Torna al centro del dibattito cittadino il quartiere Villaretto, alla periferia nord di Torino, dove il mercato sperimentale avviato nel 2021 è ormai solo un ricordo. Una speranza durata troppo poco per i residenti, che oggi si ritrovano nuovamente privi di un servizio essenziale. A riportare la questione all’attenzione del Consiglio Comunale è la Capogruppo di Forza Italia, FEDERICA SCANDEREBECH, che con un’interpellanza chiede risposte e impegni chiari da parte dell’Amministrazione.
“Villaretto è un quartiere dimenticato, dove per comprare del pane o della frutta si devono percorrere chilometri – DICHIARA SCANDEREBECH (FI) – Il mercato sperimentale, nato nel 2021 grazie alla pressione del comitato di cittadini e a una delibera comunale, aveva rappresentato una vera svolta per un’area storicamente priva di esercizi commerciali. L’iniziativa aveva riscosso grande consenso e partecipazione, specialmente tra la popolazione anziana e fragile. Oggi, la sua assenza è vissuta come un passo indietro, grave e ingiustificato.”
“È dovere dell’Amministrazione garantire pari dignità e servizi anche nelle periferie! – AGGIUNGE SCANDEREBECH (FI) – Non possiamo continuare a trattare quartieri come Villaretto come territori marginali, buoni solo per le promesse elettorali. Mi chiedo se la Giunta sia a conoscenza della cessazione del mercato, se siano state fatte valutazioni sugli effetti sociali e pratici per i residenti e soprattutto se esista una reale volontà politica di ripristinare stabilmente questa opportunità di acquisto locale.”

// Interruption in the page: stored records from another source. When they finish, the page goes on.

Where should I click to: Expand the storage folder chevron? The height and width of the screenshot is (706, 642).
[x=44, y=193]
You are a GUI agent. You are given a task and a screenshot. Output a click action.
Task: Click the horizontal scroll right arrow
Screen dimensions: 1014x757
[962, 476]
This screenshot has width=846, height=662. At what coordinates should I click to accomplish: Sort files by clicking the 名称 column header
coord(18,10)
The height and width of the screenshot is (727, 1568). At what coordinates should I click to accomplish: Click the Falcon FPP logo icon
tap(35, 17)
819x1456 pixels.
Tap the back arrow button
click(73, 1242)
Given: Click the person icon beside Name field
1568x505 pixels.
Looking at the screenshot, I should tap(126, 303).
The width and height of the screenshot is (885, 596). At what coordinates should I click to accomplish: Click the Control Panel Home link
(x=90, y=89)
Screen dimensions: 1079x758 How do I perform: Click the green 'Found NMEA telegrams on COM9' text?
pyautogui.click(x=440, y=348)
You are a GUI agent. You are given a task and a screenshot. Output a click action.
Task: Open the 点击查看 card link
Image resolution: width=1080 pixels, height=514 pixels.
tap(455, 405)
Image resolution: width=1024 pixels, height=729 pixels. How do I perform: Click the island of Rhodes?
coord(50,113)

“Le periferie non devono restare ostaggio dell’abbandono istituzionale – CONCLUDE SCANDEREBECH (FI)–. Finalmente, proprio grazie alla mia interpellanza, l’Assessore Chiavarino ha annunciato l’avvio di una nuova sperimentazione, sostenuta da incentivi per gli operatori che aderiranno, ai quali verrà applicata una tariffa azzerata. Un segnale importante per favorire la partecipazione e rilanciare un servizio essenziale. Riattivare il presidio commerciale del Villaretto non è solo una questione logistica: è una scelta politica”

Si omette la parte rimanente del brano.